Problem description
Please repeat the lines below exactly. Begin with the line containing "Task: Toggle italic formatting" and go on through the line containing "The height and width of the screenshot is (743, 1568).".
[Exercise data Boundary: Start]
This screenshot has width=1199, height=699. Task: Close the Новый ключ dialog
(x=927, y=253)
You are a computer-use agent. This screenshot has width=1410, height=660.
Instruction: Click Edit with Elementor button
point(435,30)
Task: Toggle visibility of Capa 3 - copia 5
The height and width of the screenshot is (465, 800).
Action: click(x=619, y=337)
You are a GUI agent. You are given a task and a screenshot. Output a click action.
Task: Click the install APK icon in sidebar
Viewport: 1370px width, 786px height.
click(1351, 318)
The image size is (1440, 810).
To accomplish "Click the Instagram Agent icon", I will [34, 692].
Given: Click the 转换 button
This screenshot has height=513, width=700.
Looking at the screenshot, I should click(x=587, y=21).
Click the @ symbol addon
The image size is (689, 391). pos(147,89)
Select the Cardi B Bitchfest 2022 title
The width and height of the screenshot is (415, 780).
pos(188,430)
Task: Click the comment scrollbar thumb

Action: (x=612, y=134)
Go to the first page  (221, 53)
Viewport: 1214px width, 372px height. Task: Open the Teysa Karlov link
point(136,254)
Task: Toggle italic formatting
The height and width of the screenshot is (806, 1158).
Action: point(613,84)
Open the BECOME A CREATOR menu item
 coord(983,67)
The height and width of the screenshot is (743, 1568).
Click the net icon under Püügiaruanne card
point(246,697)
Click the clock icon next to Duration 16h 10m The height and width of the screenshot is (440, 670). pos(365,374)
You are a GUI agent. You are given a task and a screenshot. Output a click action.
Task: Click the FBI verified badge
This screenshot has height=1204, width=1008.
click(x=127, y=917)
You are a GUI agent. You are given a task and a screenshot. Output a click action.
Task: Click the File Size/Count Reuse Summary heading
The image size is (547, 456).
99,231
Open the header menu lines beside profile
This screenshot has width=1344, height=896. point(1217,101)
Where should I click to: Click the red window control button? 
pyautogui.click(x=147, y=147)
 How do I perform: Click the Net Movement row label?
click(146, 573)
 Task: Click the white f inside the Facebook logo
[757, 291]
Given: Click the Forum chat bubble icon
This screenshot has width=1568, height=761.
[Exercise data Boundary: End]
Your solution
Task: Toggle italic formatting
The height and width of the screenshot is (806, 1158).
Action: point(613,84)
Open the BECOME A CREATOR menu item
 coord(983,67)
The height and width of the screenshot is (743, 1568).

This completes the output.